Somehow nobody at canonical thinks that snap performance is an issue at all, he was genuinely surprised. Snap is just unusable, full stop. If everything takes like 10x to open i can not work with my system anymore. I'd rather work with windows or a chalkboard instead.




I don't know who you talked to, but I can tell the story is richer and more interesting than that. Saying that snaps have performance issues is similar to saying that containers have performance issues.

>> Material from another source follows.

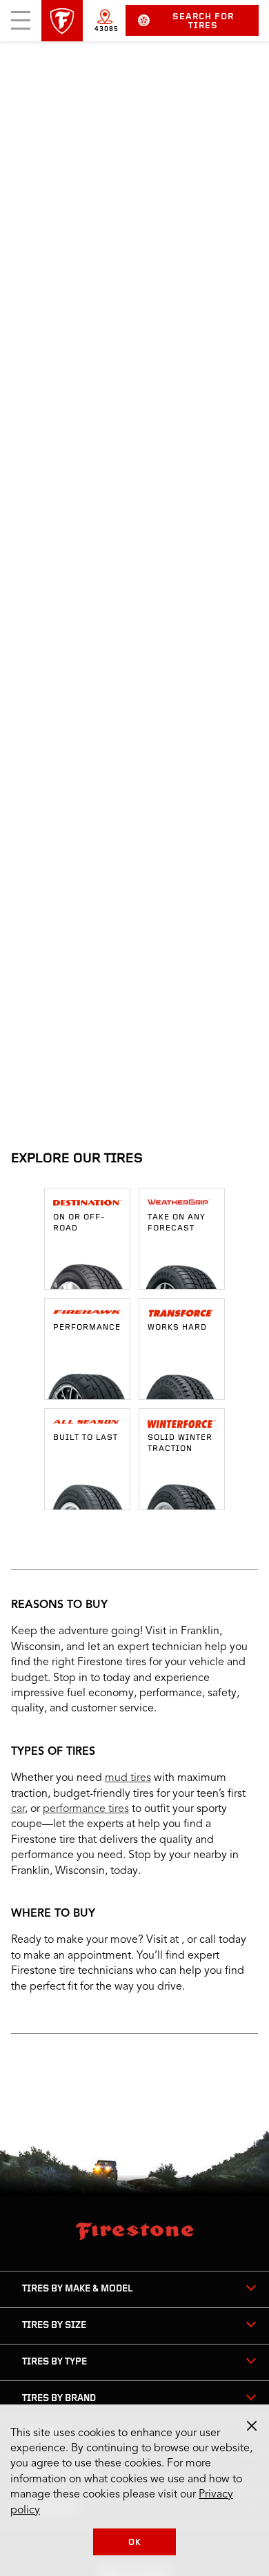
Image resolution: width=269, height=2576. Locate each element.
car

They do affect performance because doing something is always more expensive than doing nothing, and snaps do something in addition to just running a bare executable on your machine. At the same time, the kind of operation that snaps perform should not have a significant impact on a modern computer to the point of making it slow or annoying, because most of the operations are relatively simple and happen at a low level, and computers are fast.

At the same time, snaps are a new packaging format, and when you change the layout of applications to include things such as restrictions or making things read-only, suddenly all kinds of things can go wrong, and some of these can cause major performance impact.

Two easy and real examples from the snap world: early on there was a bug where .pyc files would be out of date, and the filesystem was read-only. This meant every single time the application was opened Python would recompile the entire application and fail to write its cache files in every case. Major performance impact. That was fixed.

Another one: fontconfig cache changed its format, and as a side effect applications running could not make use of the one in the system and had to rebuild their own copy every time. Extreme performance impact. That was fixed.

And the list goes on. So the point is: snaps are not slow, because there's nothing fundamental happening there to make them slow. But snap applications can be slow, of course, potentially by orders of magnitude. These are bugs, and we fix them when we see them.


Hey thanks for the detailed answer.

In my experience everything i opened had significantly longer startup times - especially for VS Code this was a problem for me. I can not explain why, i just experienced the symptoms as did a few other people i talked to.

So if it is just an app problem great, hopefully there will be a day when not every app with UI i try has that problem.